Toponymies politiques : les luttes pour nommer et renommer

Auteur(e): Charles Dudemaine
Dossier: Hors-dossier
Type: Idées

Extrait 

En 2016, les polémiques associées au retrait du nom de Claude Jutras de l’espace public et à l’inauguration du parc Jacques-Parizeau, auparavant connu en tant que parc Vimy, nous ont incités à étudier le rapport entre usage du passé et représentations symboliques dans la toponymie québécoise.

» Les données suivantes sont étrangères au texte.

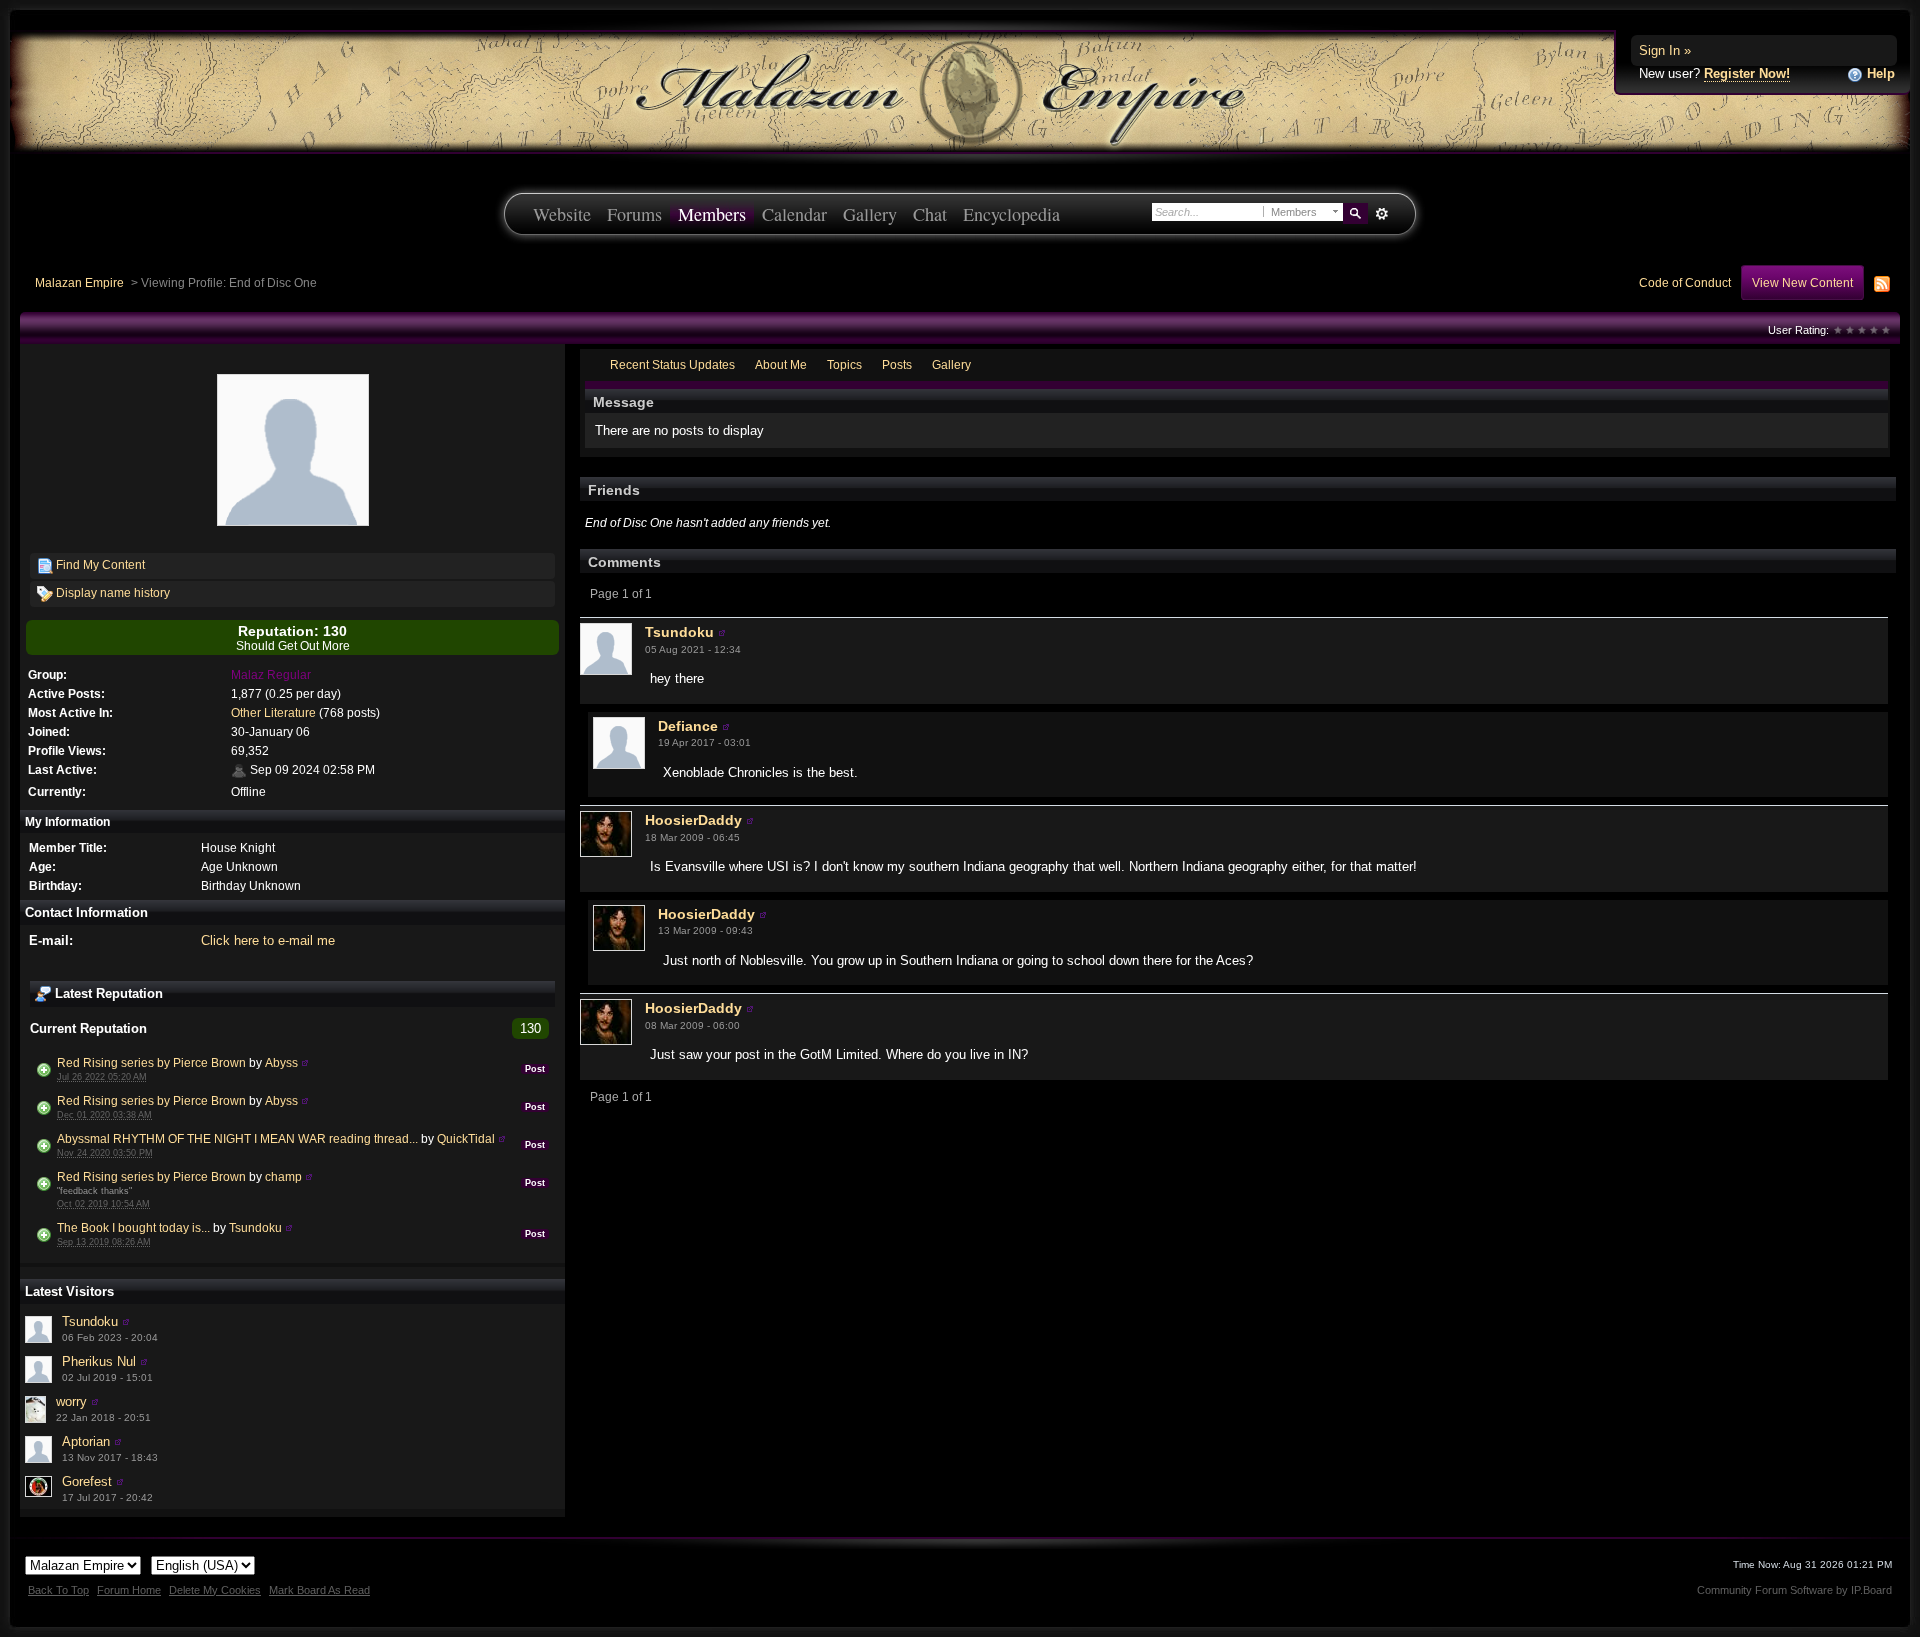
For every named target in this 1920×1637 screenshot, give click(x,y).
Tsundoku (255, 1227)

Le 13 septembre 2017, Denis Coderre, maire de Montréal, annonçait un autre changement toponymique : Amherst « va prendre le bord. Out ![2] » Alors que nous assistons à la remise en question de la présence de monuments commémoratifs controversés dans l’espace public, nous sommes d’avis que la discipline historique doit prendre part à cette discussion. Dans un premier temps, nous procéderons à une succincte recension des écrits concernant le geste politique qu’est la dénomination de lieux publics. Puis, suivra une analyse de cinq cas emblématiques de ce type de débat au Québec : la rue Amherst, la station de métro Lionel-Groulx, le boulevard René-Lévesque, la tentative de renommer l’Avenue du Parc en avenue Robert-Bourassa et le parc Jacques-Parizeau. Ces choix reposent uniquement sur la notoriété publique des débats relatifs à ces lieux. L’étude de ces cas, appuyée sur l’historiographie, nous permet de classer les fondements des controverses toponymiques selon deux catégories : la résurgence d’un passé irrésolu et la lutte mémorielle.